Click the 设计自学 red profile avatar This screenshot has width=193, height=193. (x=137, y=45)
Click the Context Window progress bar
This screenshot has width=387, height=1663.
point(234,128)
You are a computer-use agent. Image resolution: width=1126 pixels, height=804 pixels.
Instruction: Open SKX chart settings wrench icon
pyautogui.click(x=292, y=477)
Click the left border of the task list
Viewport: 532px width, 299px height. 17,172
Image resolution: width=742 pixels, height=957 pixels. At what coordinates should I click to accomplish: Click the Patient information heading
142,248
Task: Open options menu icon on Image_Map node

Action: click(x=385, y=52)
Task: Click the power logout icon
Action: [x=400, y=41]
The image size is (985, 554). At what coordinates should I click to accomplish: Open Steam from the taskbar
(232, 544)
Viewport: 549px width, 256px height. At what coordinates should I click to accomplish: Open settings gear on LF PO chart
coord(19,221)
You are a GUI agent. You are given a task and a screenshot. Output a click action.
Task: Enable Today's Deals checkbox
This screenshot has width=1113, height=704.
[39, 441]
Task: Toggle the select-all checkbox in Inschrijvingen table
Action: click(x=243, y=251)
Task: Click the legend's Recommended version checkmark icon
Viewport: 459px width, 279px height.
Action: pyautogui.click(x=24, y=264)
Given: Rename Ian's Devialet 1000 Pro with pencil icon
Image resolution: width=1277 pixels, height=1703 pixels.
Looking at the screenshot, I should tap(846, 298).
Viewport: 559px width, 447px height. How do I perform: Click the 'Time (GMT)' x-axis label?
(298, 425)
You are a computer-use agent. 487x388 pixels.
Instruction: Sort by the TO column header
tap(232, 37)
★ ★ ★
▸ **PROBLEM DESCRIPTION**
Skip every line before the one containing "Given: Rename Ian's". Retype that line and the rest through the last one exactly as they stand in the listing.

▸ **RESPONSE**
Given: Rename Ian's Devialet 1000 Pro with pencil icon
Image resolution: width=1277 pixels, height=1703 pixels.
Looking at the screenshot, I should tap(846, 298).
Viewport: 559px width, 447px height. How do I perform: Click the 'Time (GMT)' x-axis label?
(298, 425)
You are a computer-use agent. 487x388 pixels.
Instruction: Sort by the TO column header
tap(232, 37)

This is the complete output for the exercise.